Natural Language Processing

Converting an AWD-LSTM language model into a transfer learning classifier, as we did in <>, follows a very similar process to what we did with cnn_learner in the first section of this chapter. We do not need a “meta” dictionary in this case, because we do not have such a variety of architectures to support in the body. All we need to do is select the stacked RNN for the encoder in the language model, which is a single PyTorch module. This encoder will provide an activation for every word of the input, because a language model needs to output a prediction for every next word.

To create a classifier from this we use an approach described in the ULMFiT paper as “BPTT for Text Classification (BPT3C)”:

: We divide the document into fixed-length batches of size b. At the beginning of each batch, the model is initialized with the final state of the previous batch; we keep track of the hidden states for mean and max-pooling; gradients are back-propagated to the batches whose hidden states contributed to the final prediction. In practice, we use variable length backpropagation sequences.

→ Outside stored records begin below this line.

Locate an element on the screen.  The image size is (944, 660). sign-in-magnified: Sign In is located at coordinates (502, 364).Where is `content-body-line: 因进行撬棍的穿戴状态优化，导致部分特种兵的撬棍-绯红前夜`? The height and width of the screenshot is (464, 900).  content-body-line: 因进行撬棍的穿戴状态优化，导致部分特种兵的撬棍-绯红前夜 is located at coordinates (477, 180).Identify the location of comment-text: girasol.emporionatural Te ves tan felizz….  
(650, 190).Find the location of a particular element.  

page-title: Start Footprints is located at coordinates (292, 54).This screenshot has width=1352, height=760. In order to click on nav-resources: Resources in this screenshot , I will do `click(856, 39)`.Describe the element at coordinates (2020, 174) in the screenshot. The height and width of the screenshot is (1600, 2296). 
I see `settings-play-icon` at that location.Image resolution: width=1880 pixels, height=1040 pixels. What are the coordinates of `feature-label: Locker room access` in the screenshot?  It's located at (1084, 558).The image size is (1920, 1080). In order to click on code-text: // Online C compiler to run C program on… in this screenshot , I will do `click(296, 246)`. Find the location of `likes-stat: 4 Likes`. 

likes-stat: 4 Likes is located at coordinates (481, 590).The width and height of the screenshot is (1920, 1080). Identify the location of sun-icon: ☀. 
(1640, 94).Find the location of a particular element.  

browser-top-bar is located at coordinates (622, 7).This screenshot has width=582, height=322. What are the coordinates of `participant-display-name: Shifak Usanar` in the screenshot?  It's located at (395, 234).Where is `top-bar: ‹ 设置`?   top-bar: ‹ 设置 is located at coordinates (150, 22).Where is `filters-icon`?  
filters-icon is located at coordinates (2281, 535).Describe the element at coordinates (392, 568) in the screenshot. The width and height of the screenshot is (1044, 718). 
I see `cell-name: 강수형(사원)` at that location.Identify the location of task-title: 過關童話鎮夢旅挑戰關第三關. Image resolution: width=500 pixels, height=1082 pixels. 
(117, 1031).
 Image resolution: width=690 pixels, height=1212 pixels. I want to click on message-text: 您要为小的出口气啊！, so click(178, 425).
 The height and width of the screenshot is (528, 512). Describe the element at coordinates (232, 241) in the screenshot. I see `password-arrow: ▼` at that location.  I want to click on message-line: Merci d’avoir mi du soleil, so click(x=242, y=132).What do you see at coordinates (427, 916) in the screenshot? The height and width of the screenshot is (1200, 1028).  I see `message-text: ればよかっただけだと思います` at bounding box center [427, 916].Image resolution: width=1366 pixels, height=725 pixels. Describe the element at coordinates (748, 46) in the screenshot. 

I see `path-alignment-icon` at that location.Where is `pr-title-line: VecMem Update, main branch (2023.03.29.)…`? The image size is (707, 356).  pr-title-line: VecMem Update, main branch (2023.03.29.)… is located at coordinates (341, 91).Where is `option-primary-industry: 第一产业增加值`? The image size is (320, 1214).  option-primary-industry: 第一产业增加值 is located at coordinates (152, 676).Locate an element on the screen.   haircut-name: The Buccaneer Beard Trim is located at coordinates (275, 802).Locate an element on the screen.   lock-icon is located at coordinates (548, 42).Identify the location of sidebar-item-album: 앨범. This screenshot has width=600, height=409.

In other words, the classifier contains a for loop, which loops over each batch of a sequence. The state is maintained across batches, and the activations of each batch are stored. At the end, we use the same average and max concatenated pooling trick that we use for computer vision models—but this time, we do not pool over CNN grid cells, but over RNN sequences.

For this for loop we need to gather our data in batches, but each text needs to be treated separately, as they each have their own labels. However, it’s very likely that those texts won’t all be of the same length, which means we won’t be able to put them all in the same array, like we did with the language model.

That’s where padding is going to help: when grabbing a bunch of texts, we determine the one with the greatest length, then we fill the ones that are shorter with a special token called xxpad. To avoid extreme cases where we have a text with 2,000 tokens in the same batch as a text with 10 tokens (so a lot of padding, and a lot of wasted computation), we alter the randomness by making sure texts of comparable size are put together. The texts will still be in a somewhat random order for the training set (for the validation set we can simply sort them by order of length), but not completely so.

This is done automatically behind the scenes by the fastai library when creating our DataLoaders.